You may verify this certificate online at corp.delaware.gov/authver.shtml


CERTIFICATE OF AMENDMENT

TO THE

SECOND AMENDED AND RESTATED CERTIFICATE OF INCORPORATION OF

AEVA TECHNOLOGIES, INC.

*****

Aeva Technologies, Inc., a corporation organized and existing under the laws of the State of Delaware (the “Corporation”), pursuant to the General Corporation Law of the State of Delaware (the “DGCL”), does hereby certify as follows:

1. That Article IV of the Seconded Amended and Restated Certificate of Incorporation of the Corporation is hereby amended by adding the following paragraph at the end of Article IV as a new Paragraph D. of Article IV which shall read as follows:

D. Reverse Stock Split. Upon the effectiveness of the Certificate of Amendment to the Second Amended and Restated Certificate of Incorporation adding this Paragraph D. (the “Effective Time”), each two (2) to thirty (30) shares of the Corporation’s Common Stock, par value $0.0001 per share, issued and outstanding immediately prior to the Effective Time shall automatically be combined into one (1) validly issued, fully paid and non-assessable share of Common Stock, par value $0.0001 per share, without any further action by the Corporation or the holder thereof, the exact ratio within the 5 to 30 range to be determined by the Board of Directors of the Corporation prior to the Effective Time and publicly announced by the Corporation, subject to the treatment of fractional share interests as described below (such combination, the “Reverse Stock Split”). No fractional shares shall be issued at the Effective Time and, in lieu thereof, the Corporation’s transfer agent shall aggregate all fractional shares and sell them as soon as practicable after the Effective Time at the then-prevailing prices on the open market, on behalf of those stockholders who would otherwise be entitled to receive a fractional share, and after the transfer agent’s completion of such sale, stockholders shall receive a cash payment (without interest or deduction) from the transfer agent in an amount equal to their respective pro rata shares of the total net proceeds of that sale and, where shares are held in certificated form, upon the surrender of the stockholder’s Old Certificates (as defined below). Each certificate that immediately prior to the Effective Time represented shares of Common Stock (“Old Certificates’’) shall thereafter represent that number of whole shares of Common Stock into which the shares of Common Stock represented by the Old Certificate shall have been combined, subject to the treatment of fractional share interests as described above.”

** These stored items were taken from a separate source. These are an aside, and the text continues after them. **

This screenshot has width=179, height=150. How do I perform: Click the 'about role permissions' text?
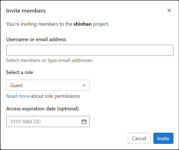[x=55, y=96]
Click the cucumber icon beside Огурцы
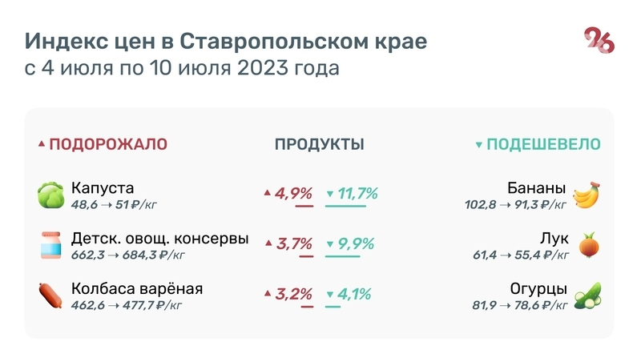 [x=587, y=296]
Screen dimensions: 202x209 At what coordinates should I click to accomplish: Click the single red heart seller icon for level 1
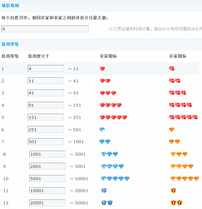(x=102, y=69)
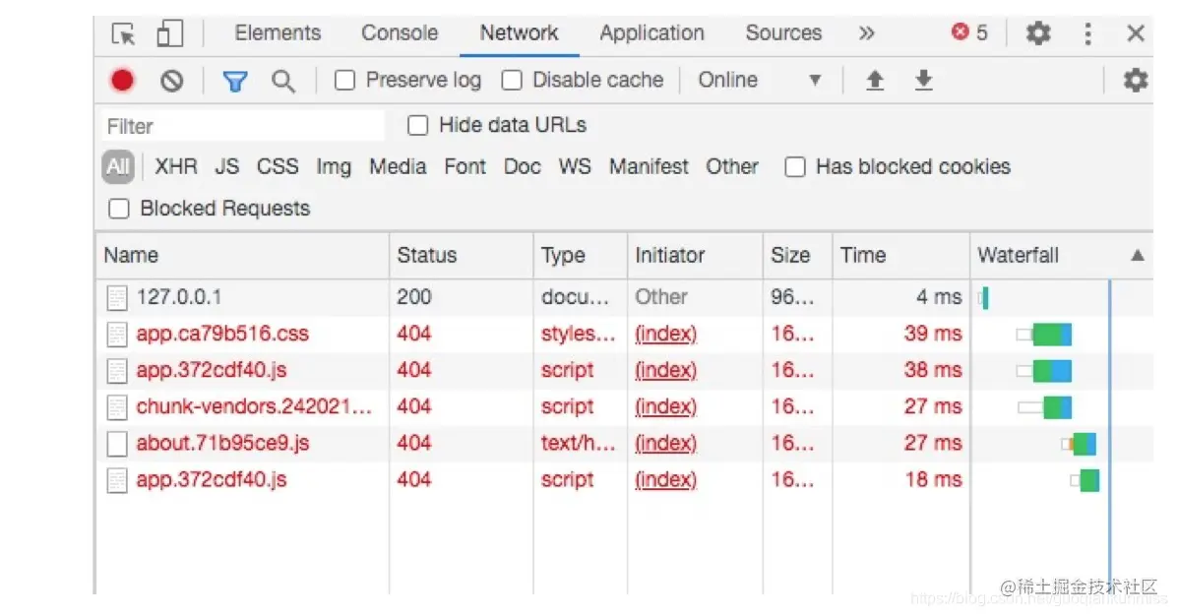Click the import HAR upload icon
The image size is (1177, 616).
874,81
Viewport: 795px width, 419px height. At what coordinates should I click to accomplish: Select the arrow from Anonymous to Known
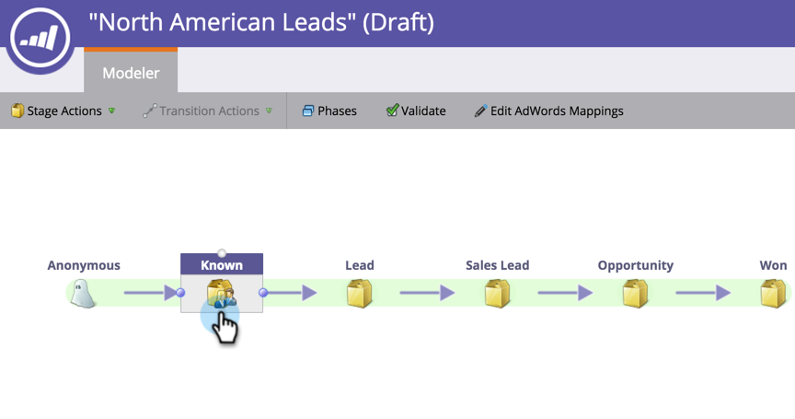[150, 293]
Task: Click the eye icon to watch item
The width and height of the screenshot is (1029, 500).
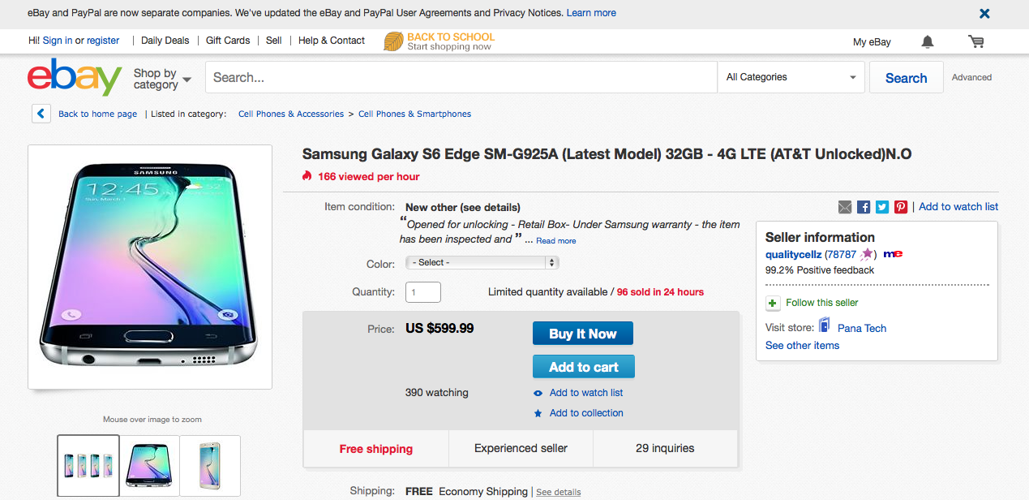Action: [x=538, y=394]
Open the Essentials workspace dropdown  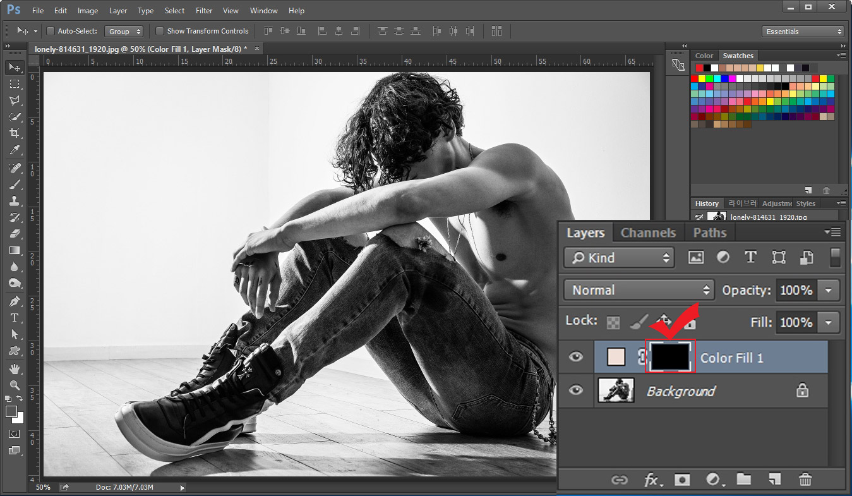[803, 32]
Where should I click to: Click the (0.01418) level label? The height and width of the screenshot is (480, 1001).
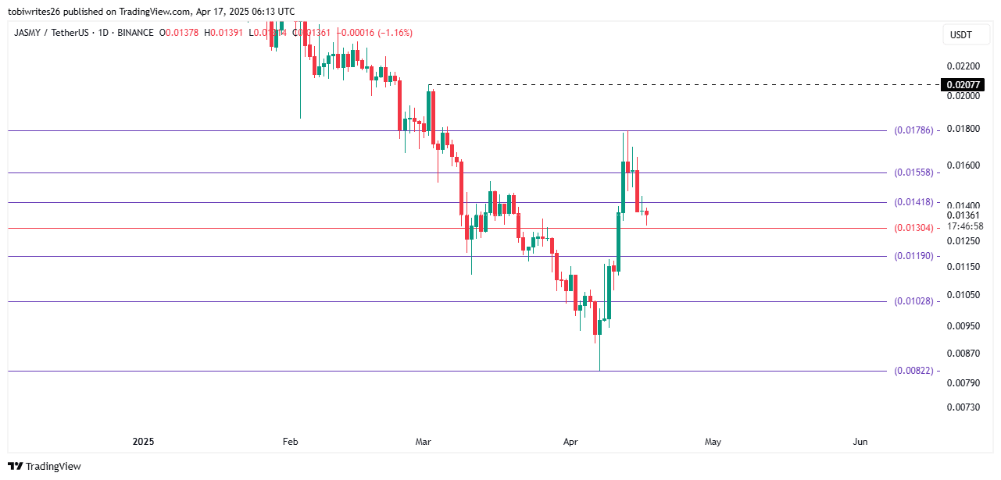913,202
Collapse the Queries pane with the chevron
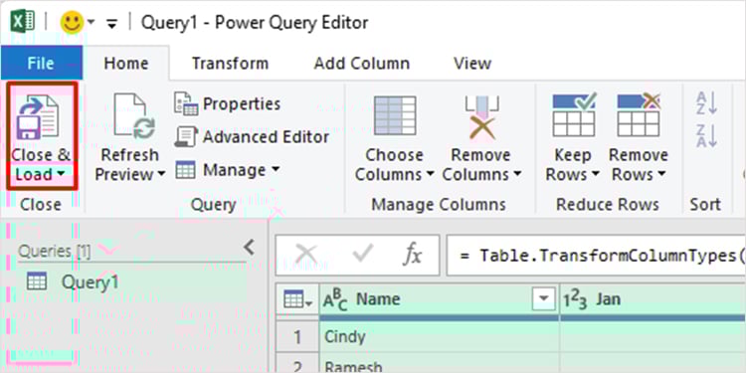The height and width of the screenshot is (373, 746). point(250,248)
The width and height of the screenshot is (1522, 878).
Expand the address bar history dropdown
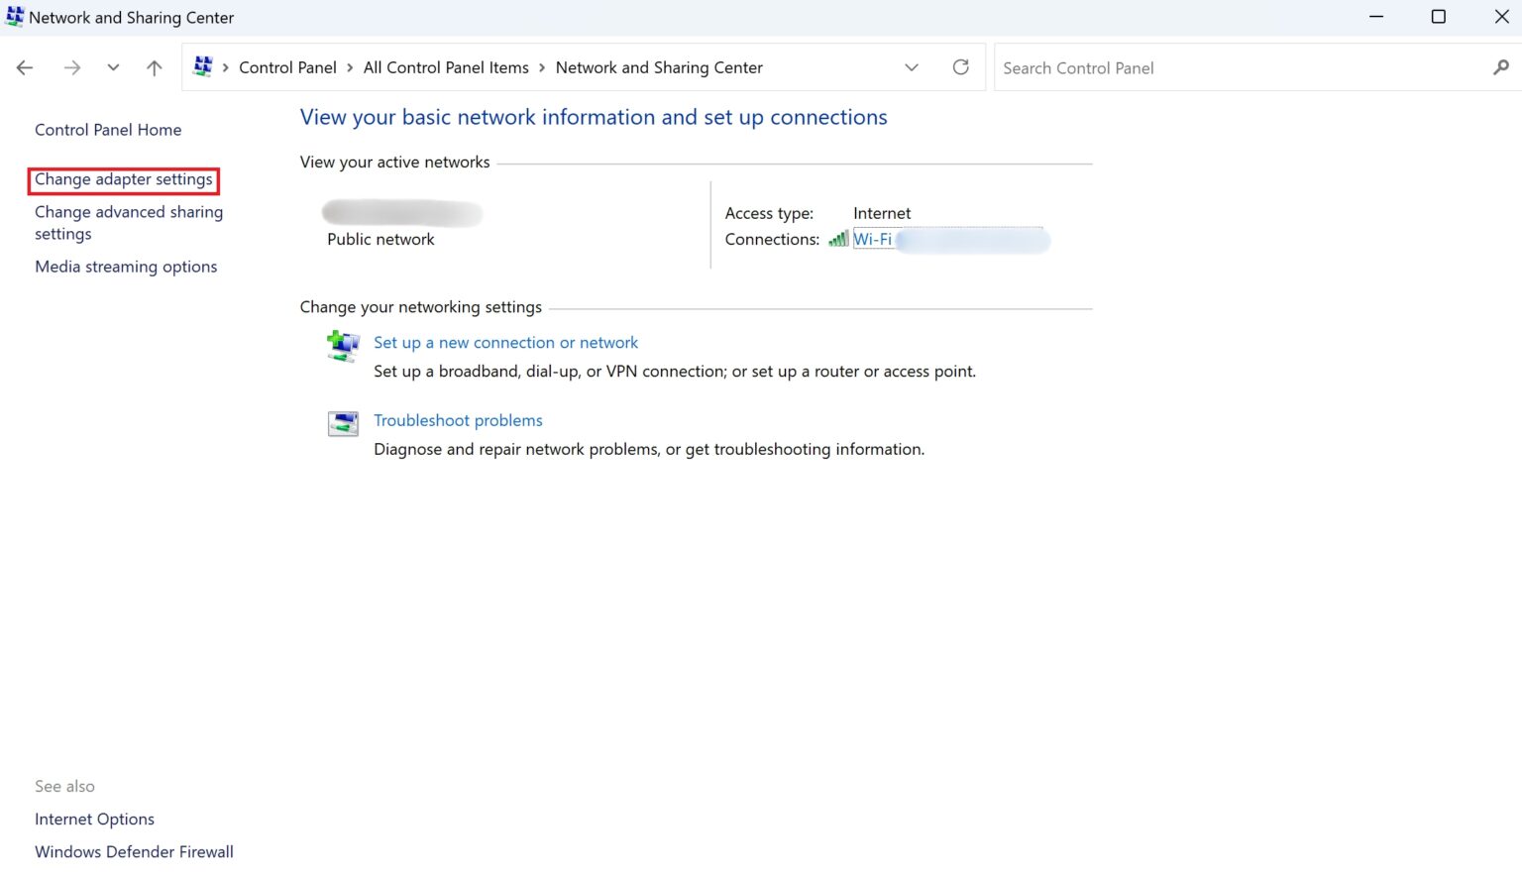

2. On March 8, 2024, the Board of Directors of the Corporation determined that each five (5) shares of the Corporation’s Common Stock, par value $0.0001 per share, issued and outstanding immediately prior to the Effective Time shall automatically be combined into one (1) validly issued, fully paid and non-assessable share of Common Stock, par value $0.0001 per share. The Corporation publicly announced this ratio on March 11, 2024.

3. This amendment has been duly adopted in accordance with Section 242 of the DGCL.

4. This Certificate of Amendment shall become effective at 4:01 p.m. Eastern time on March 18, 2024.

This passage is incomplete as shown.